* **Provided text**:
━━━━━━━━━━━━━━━━
EP by Battery
- Released: November 17, 1998
- Studio: The Pit Studios (Oakland, California)
- Genre: Electro-industrial
- Length: 29:43
- Label: COP Intl.
- Producer: Maria Azevedo; Shawn Brice; Christian Petke; Evan Sornstein;

Battery chronology
| Aftermath (1998) | Momentum (1998) | Debris (1999) |

= Momentum (Battery EP) =

Momentum is the fourth EP by Battery, released on November 17, 1998, by COP International. The album peaked at No. 15 on the CMJ RPM charts.

==Reception==
A critic at Last Sigh Magazine called Momentum "not music to necessarily relax to, Hate Dept., Cameron Lewis (Ipecac Loop), Fishtank No. 9 and Heavy Water Factory kick it hard with their own renditions of Battery songs that whisp the listener into another dimension of high intensity sound energy." Sonic Boom said "If you are looking for a band with unbelievable strong female vocals and who are not afraid to develop a music style all of their own that have a listen to Battery and I am sure that you will not be disappointed."

==Track listing==

| No. | Title | Remixer(s) | Length |
|---|---|---|---|
| 1. | "Betrayal" (Edit) |  | 3:37 |
| 2. | "This Much" (Hate Dept. Remix) | Steven Seibold | 4:07 |
| 3. | "Headcheck" |  | 4:16 |
| 4. | "Betrayal" (Exit Planet Hwf Remix) | Jesse Mcclear | 4:41 |
| 5. | "Doppelganger" (Majestic) | Warren Harrison | 4:58 |
| 6. | "Theme" (Dub) |  | 4:57 |
| 7. | "Theme" (Eulogy Edit) | Cameron Lewis | 3:07 |

==Personnel==
Adapted from the Momentum liner notes.
━━━━━━━━━━━━━━━━
* **Raw data**:
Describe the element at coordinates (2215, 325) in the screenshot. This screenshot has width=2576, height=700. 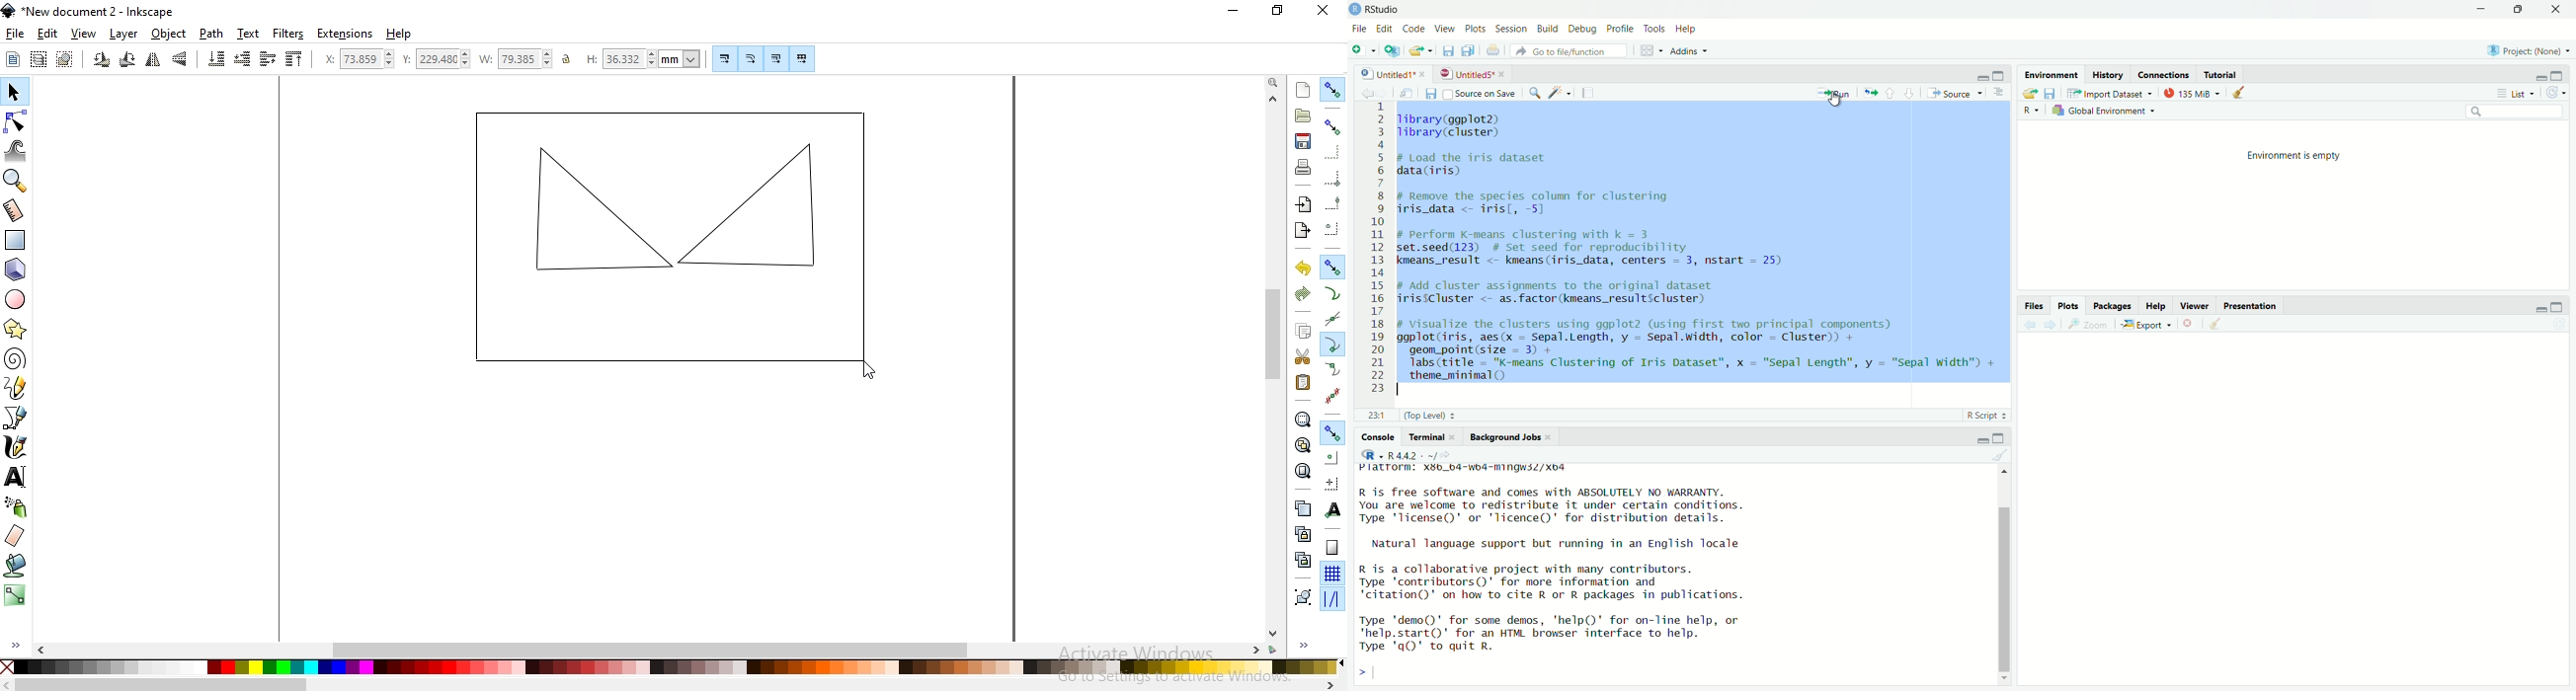
I see `clear all plots` at that location.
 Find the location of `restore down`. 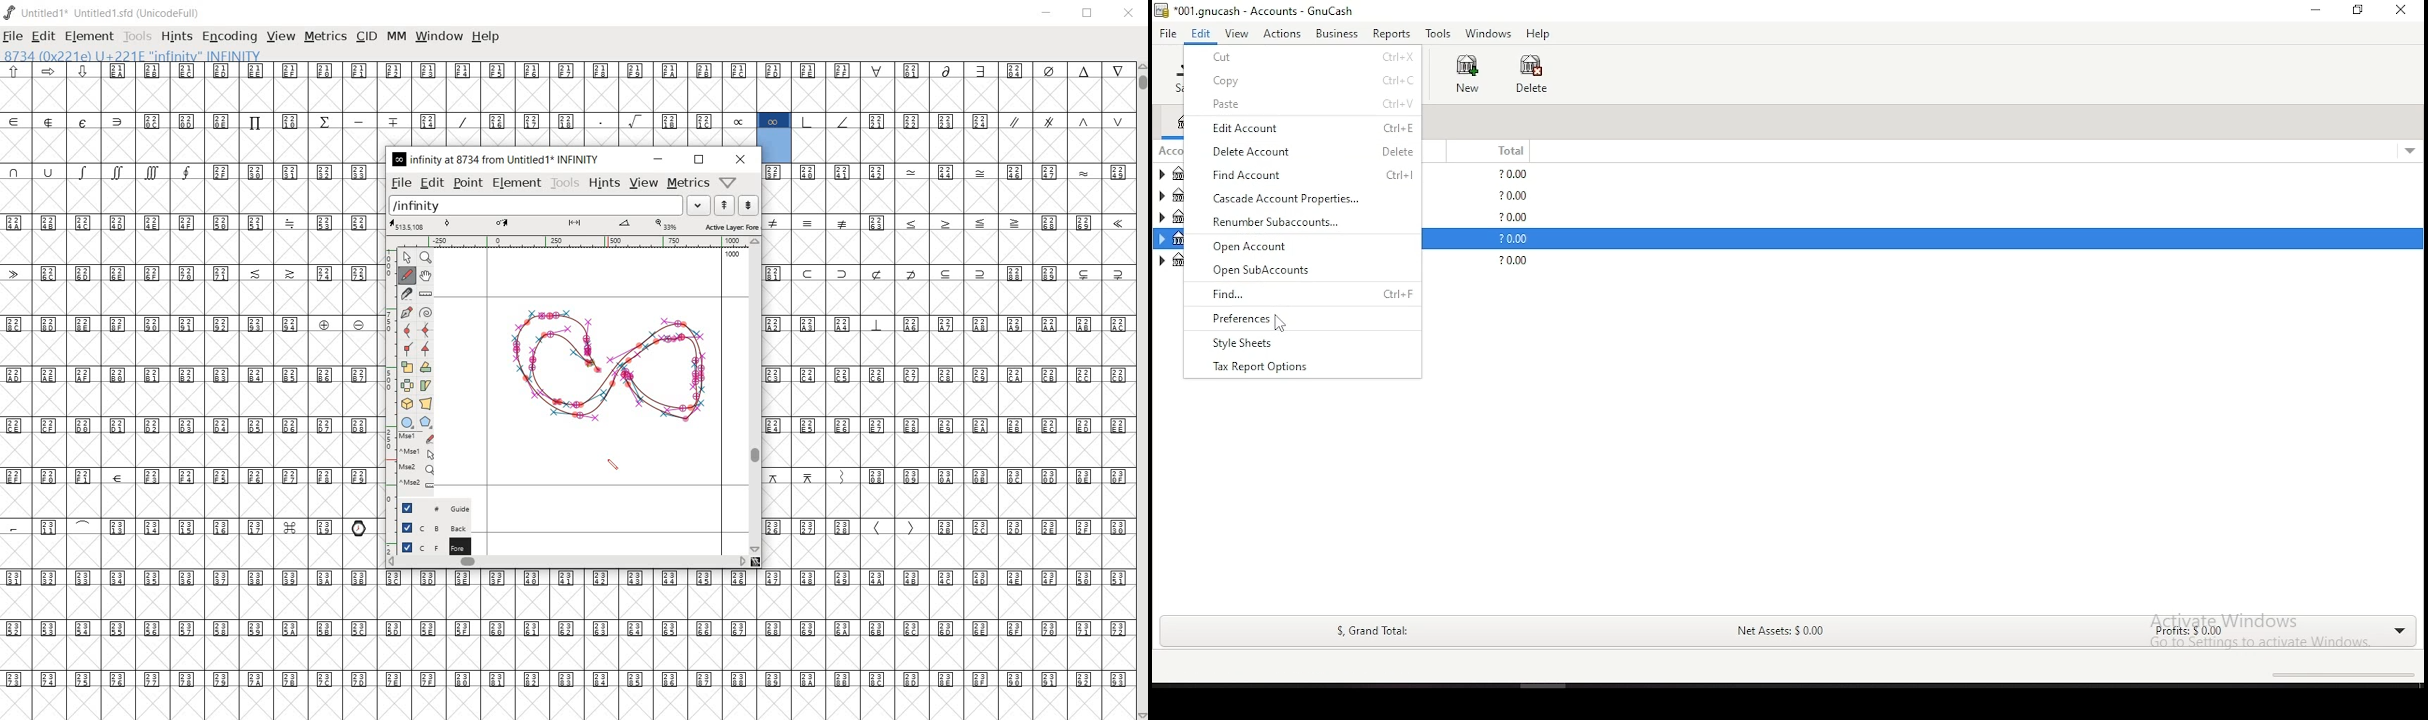

restore down is located at coordinates (699, 160).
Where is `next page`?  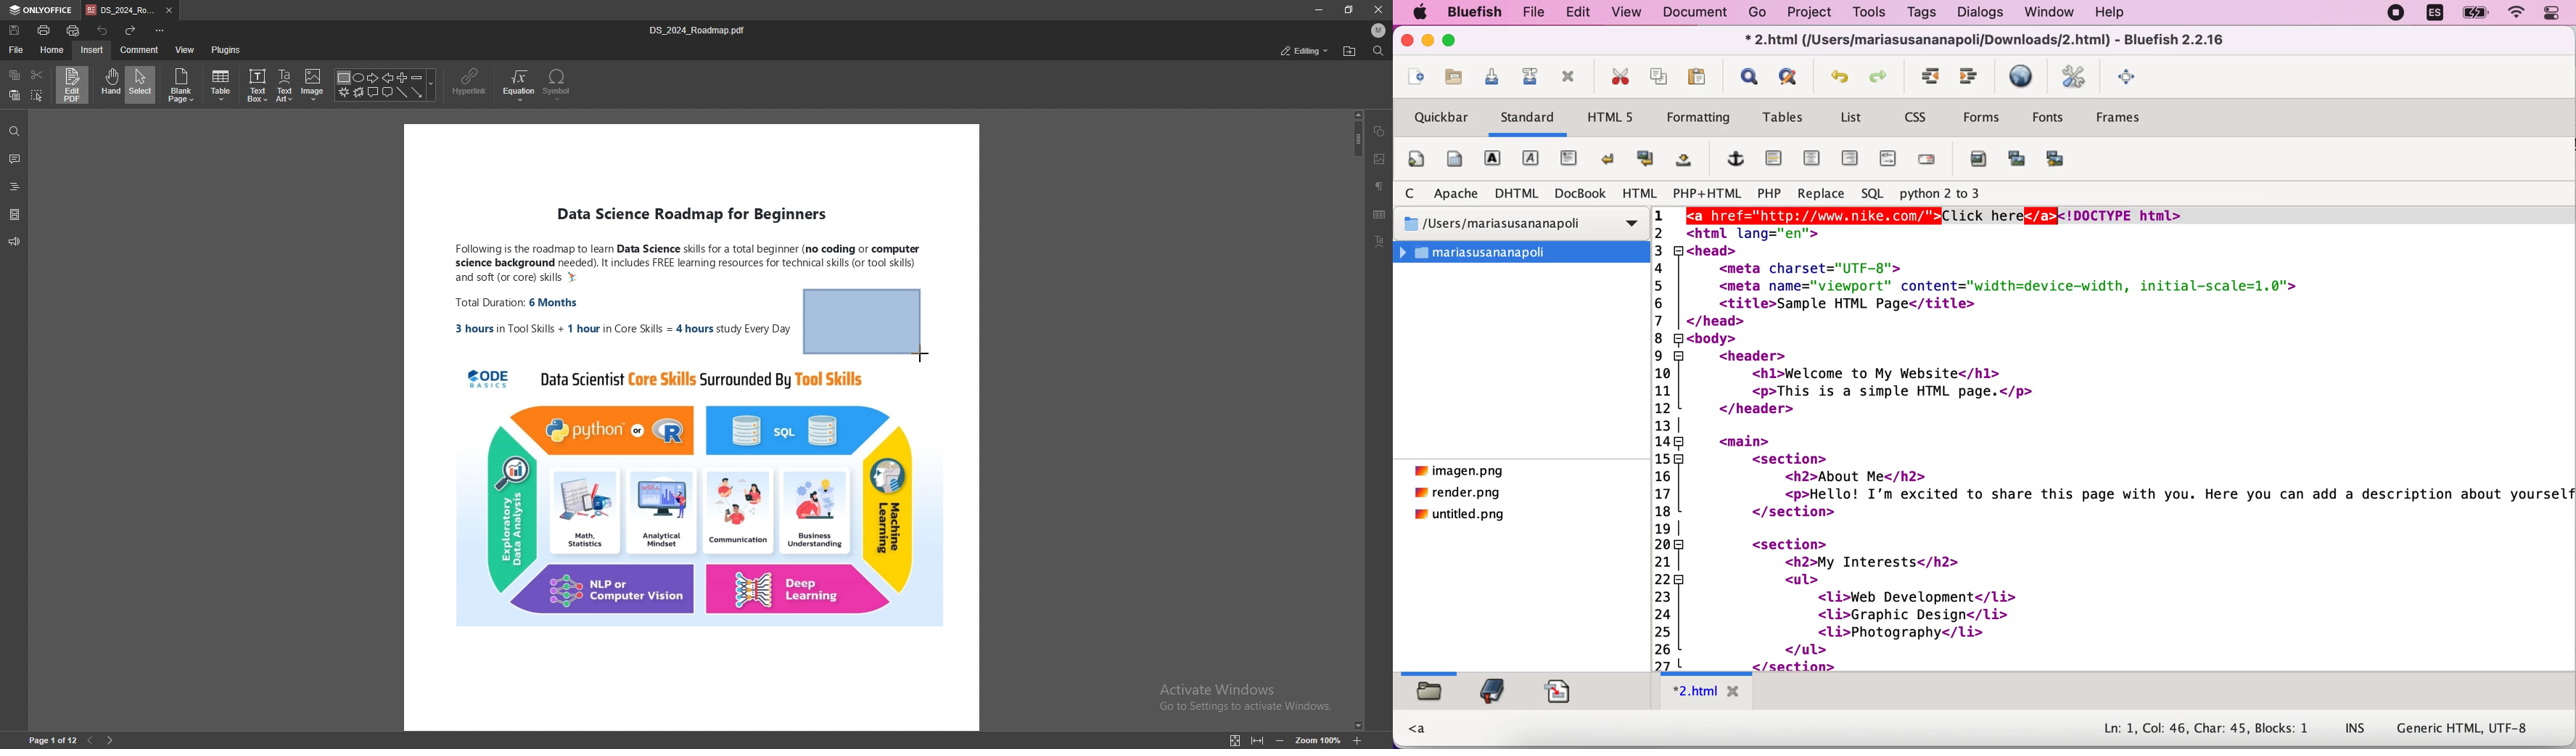
next page is located at coordinates (114, 738).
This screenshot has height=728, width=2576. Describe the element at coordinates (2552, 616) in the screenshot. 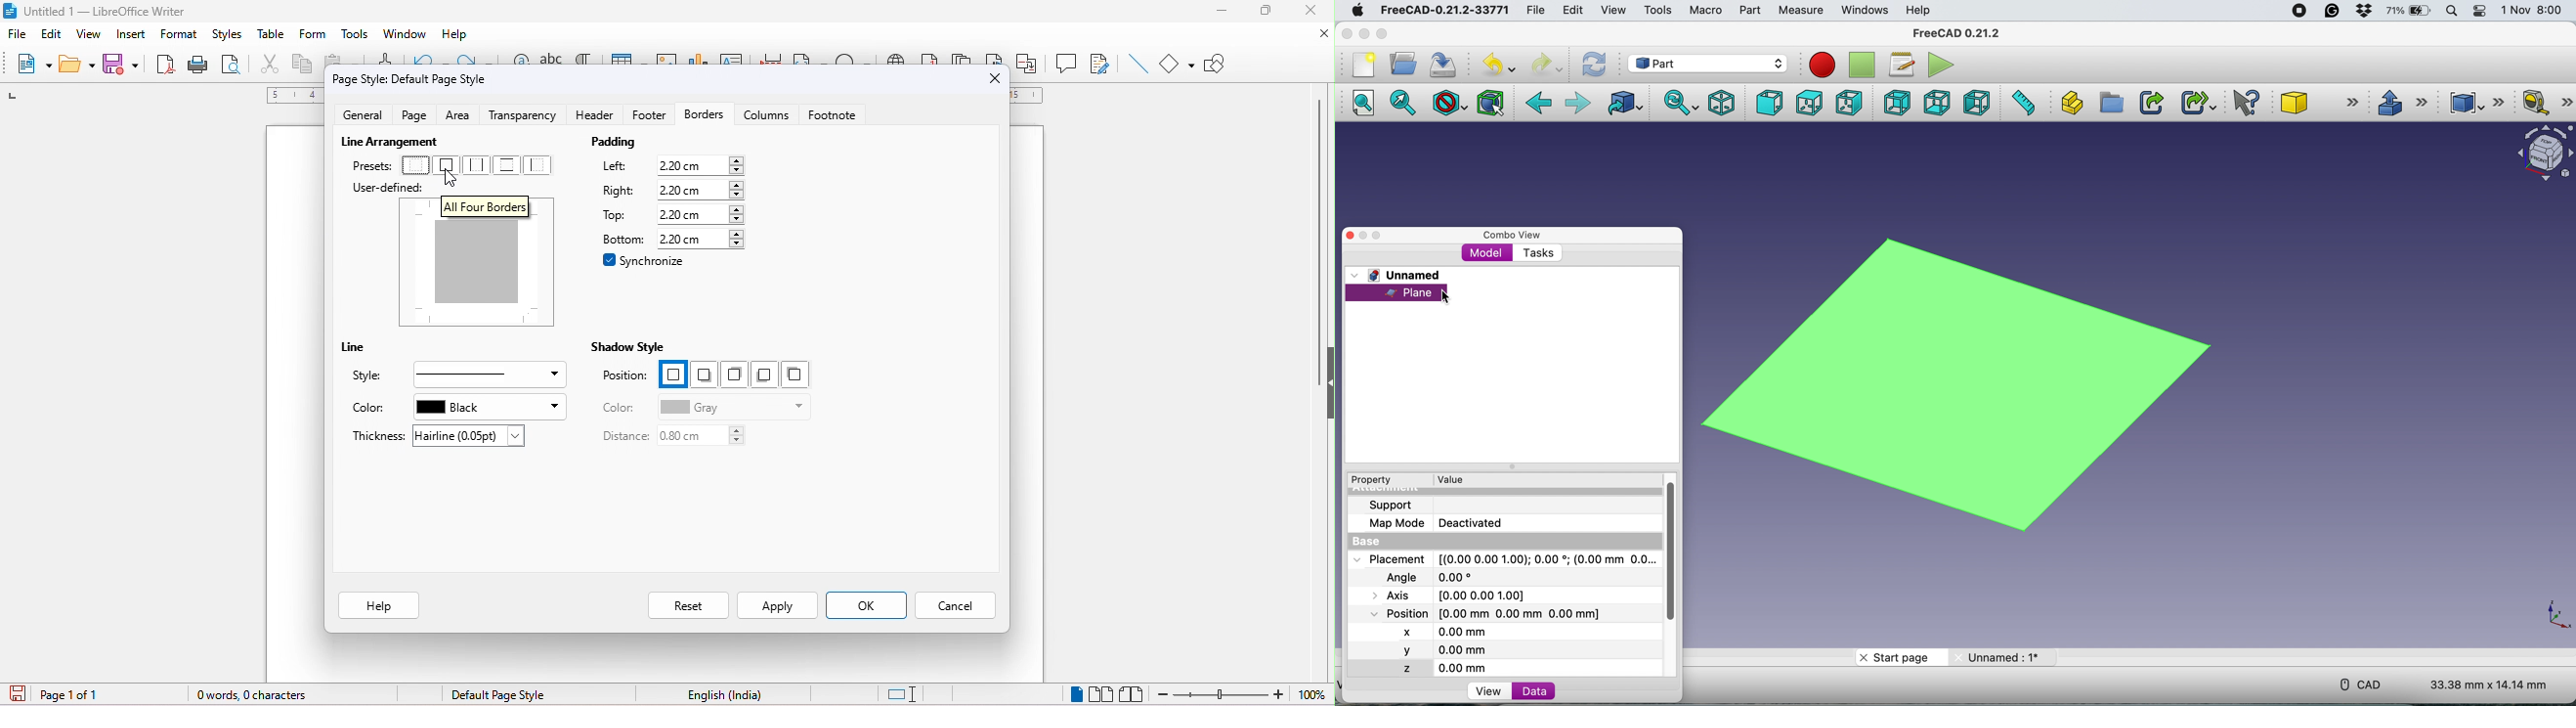

I see `xy coordinate` at that location.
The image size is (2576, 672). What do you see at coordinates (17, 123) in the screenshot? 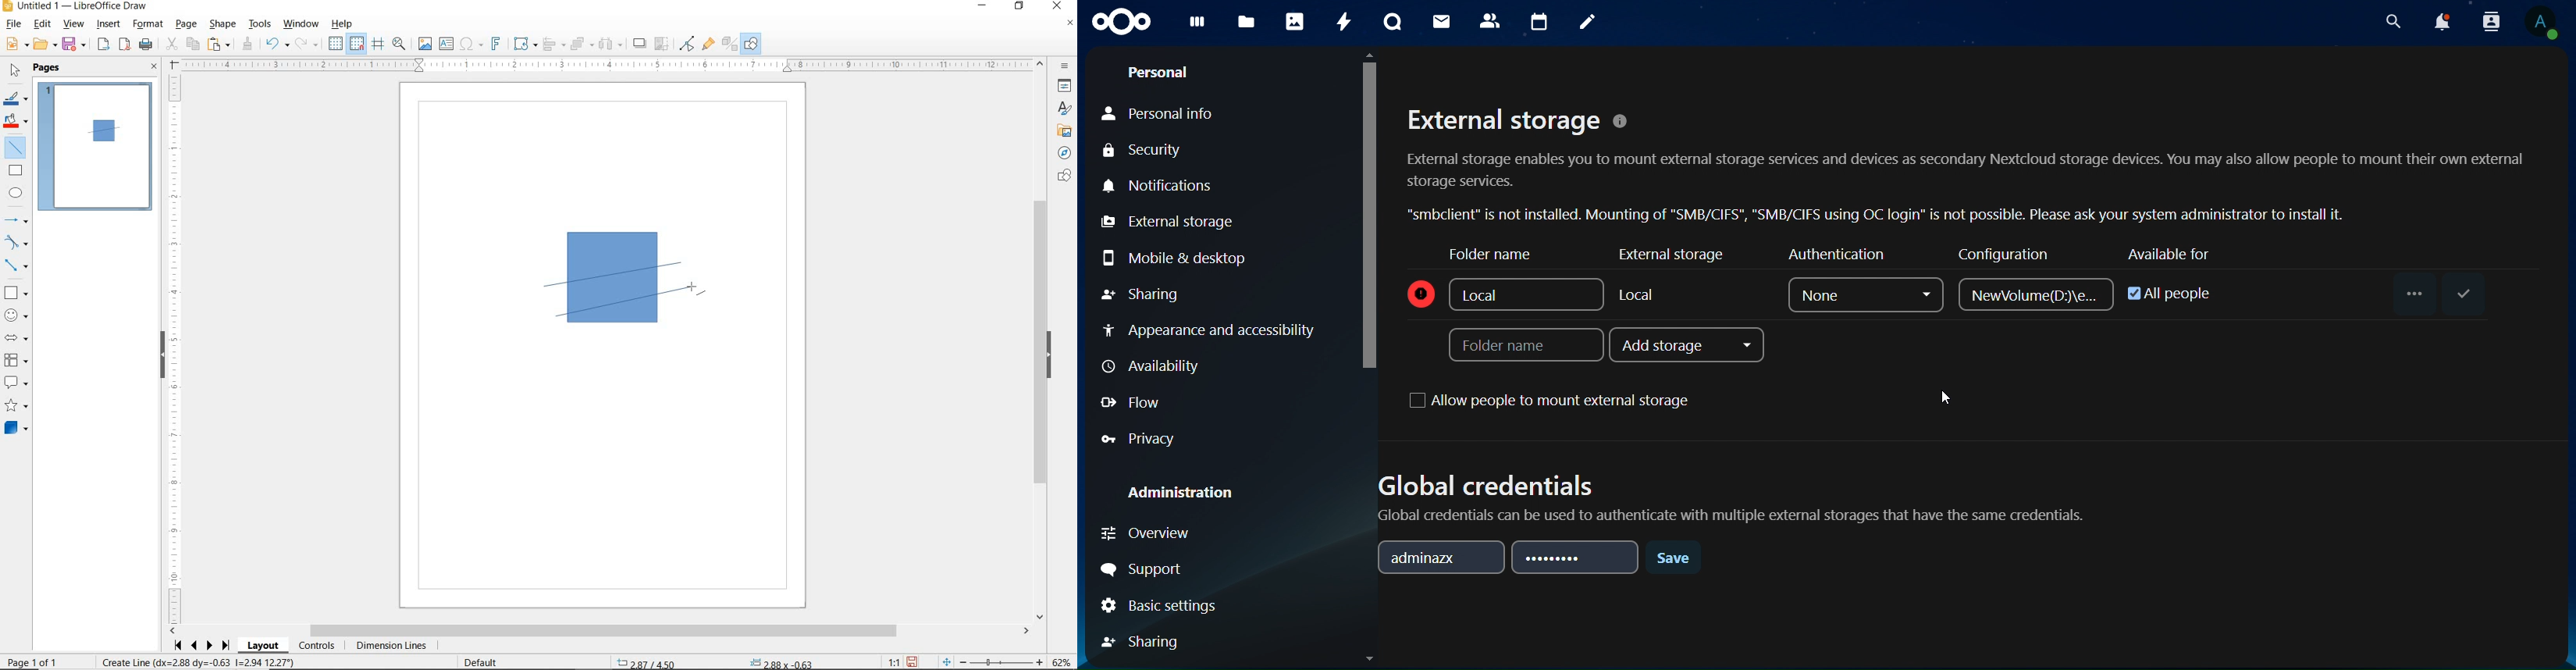
I see `FILL COLOR` at bounding box center [17, 123].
━━━━━━━━━━━━━━━━
* **To be done**:
1/ In the Momentum EP article, what position did the album reach on the CMJ RPM charts?
2/ Rewrite the entries from the line with "Find the location" through the last line of the entries, replacing "screenshot" with "screen capture" and keeping everything else the same. Leave out the pictures.

* **Answers in order**:
1/ No. 15

2/
 Find the location of `restore down`. 

restore down is located at coordinates (699, 160).
Where is `next page`?  
next page is located at coordinates (114, 738).
This screen capture has height=728, width=2576. Describe the element at coordinates (2552, 616) in the screen capture. 

I see `xy coordinate` at that location.
The image size is (2576, 672). What do you see at coordinates (17, 123) in the screen capture? 
I see `FILL COLOR` at bounding box center [17, 123].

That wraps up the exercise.